Carbon offsetting is a system that allows businesses and governments to mitigate their carbon footprints by purchasing (third-party verified) credits from qualified sources that absorb carbon emissions. Qualified offsetting projects may also include land-use, renewable energy, (e.g. wind farms, biomass energy, hydroelectric dams) as well as industrial energy efficiency. Most importantly, the money invested in carbon offset projects will only qualify as certifiable carbon offset credits if they are real, permanent and quantifiable – and would not have occurred without the funding.

Offsetters also works with organizations interested in conducting product product life cycle GHG inventory reports which assesses the product from “cradle to grave”. The analysis allows Offsetters clients to grasp their true carbon footprint throughout the supply chain beginning with the sourcing of raw materials to finding ways to streamline the production and manufacturing process. The next step is to improve and reduce packaging and simplify the distribution channel that leads to the consumer and then finally to the product end of life cycle phase where recycling, biodegradation and/or reuse options are then reviewed.

Sharing Stories and Leading the Way.

For Harbour Air, becoming carbon neutral has allowed the 29-year old company to share its story with customers wanting to reduce their carbon footprints. As a result, the airline has seen a 12% increase in passengers – even with a .50 fare increase to cover the offset costs. The airline is now the industry leader and has leveraged its brand equity by boldly “setting the environmental standard for aviation around the world” and by retaining a loyal and dedicated workforce. As reported in the Globe & Mail, the company has offset more than 41,351 metric tonnes of greenhouse gas emissions since Nov. 30, 2010.

If the Olympics Can Achieve Carbon Neutrality – Anyone Can.

When discussing the complexities and costs for a large business to become carbon neutral, Kari Grist was quick to point out the Olympics as a prime example. “If an organization as large and diverse as the 2010 Vancouver Olympics could become carbon neutral, then any organization is capable of achieving its sustainability goals.”

“We strived to make sustainability part of everything we did as an organization,” said VANOC’s CEO John Furlong. “We did our very best to reach our sustainability goals whenever and wherever possible.” The Vancouver 2010 Olympics set the benchmark for the London 2012 Olympics and Sochi Olympics in 2014.

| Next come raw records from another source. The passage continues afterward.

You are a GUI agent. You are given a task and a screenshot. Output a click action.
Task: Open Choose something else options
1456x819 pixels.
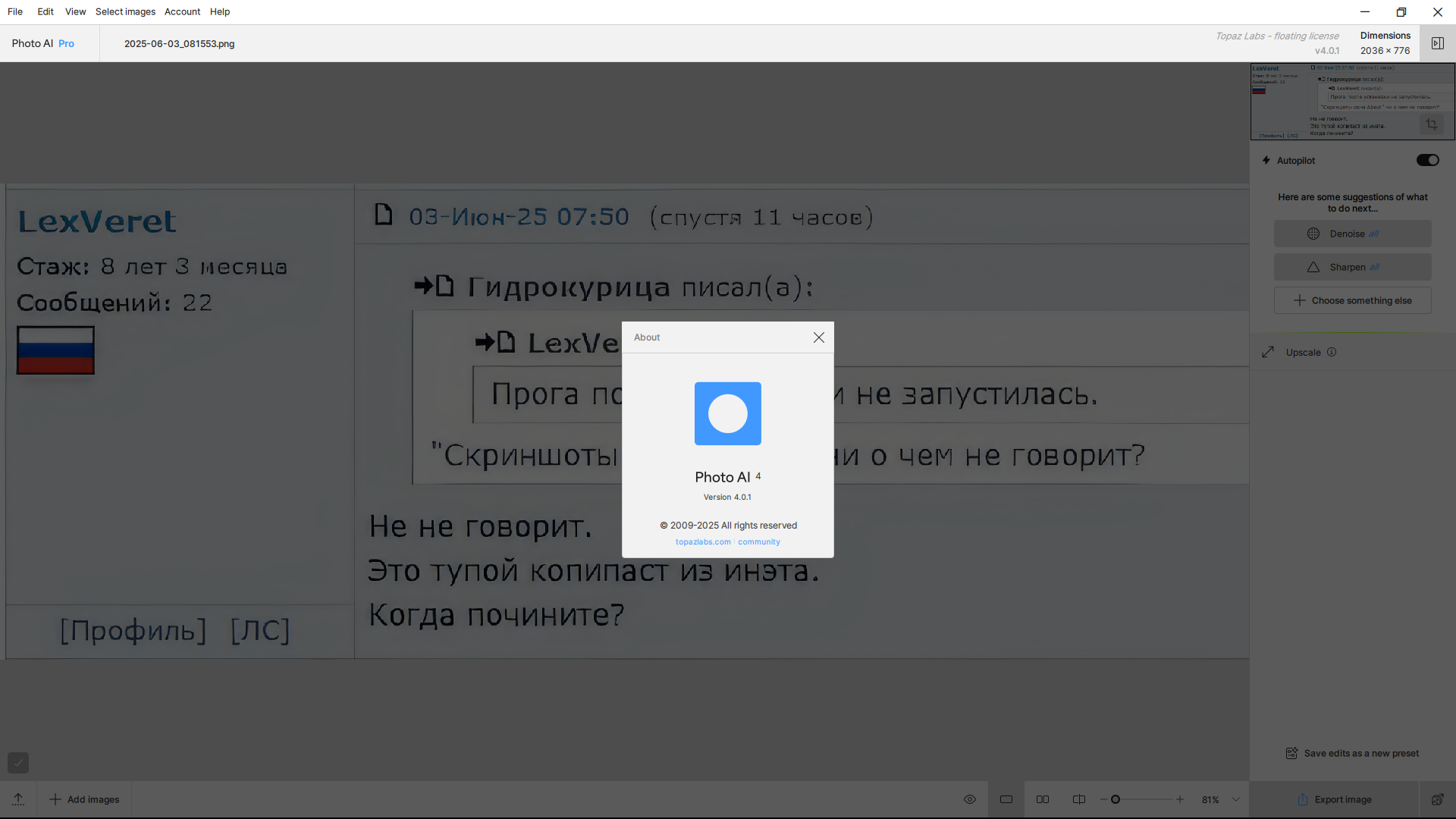1352,300
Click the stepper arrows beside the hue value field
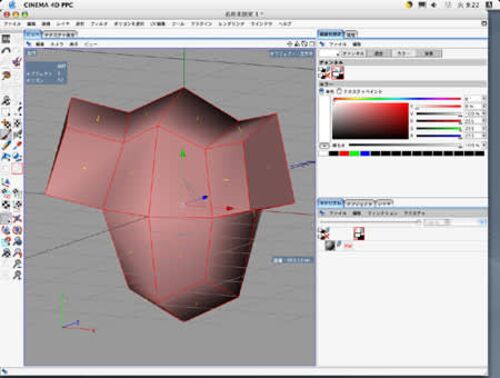The width and height of the screenshot is (500, 378). pos(484,99)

The Price on Carbon is a Driver of Innovation.

The US needs to understand that the rest of the world recognizes that carbon emissions are a liability and come at a cost and that we need to pay for it; or better yet, reduce and eliminate GHG emissions where ever and when possible. As CEO of Offsetters, Dr. James Tansey said, “as citizens, we should reward organizations that recognize a price on carbon is a driver of innovation, a source of significant savings in spending and an investment in the low-carbon economy that is essential to our survival.”

Just as Lars Breneman and many other consumers like him continue to make their purchase decisions based on cost, quality and now sustainability, all businesses will need to shift their mindset from the 20th century mode of linear thinking to the 21st century idea of a closed loop of sustainability. For the US airline industry the time to change is now.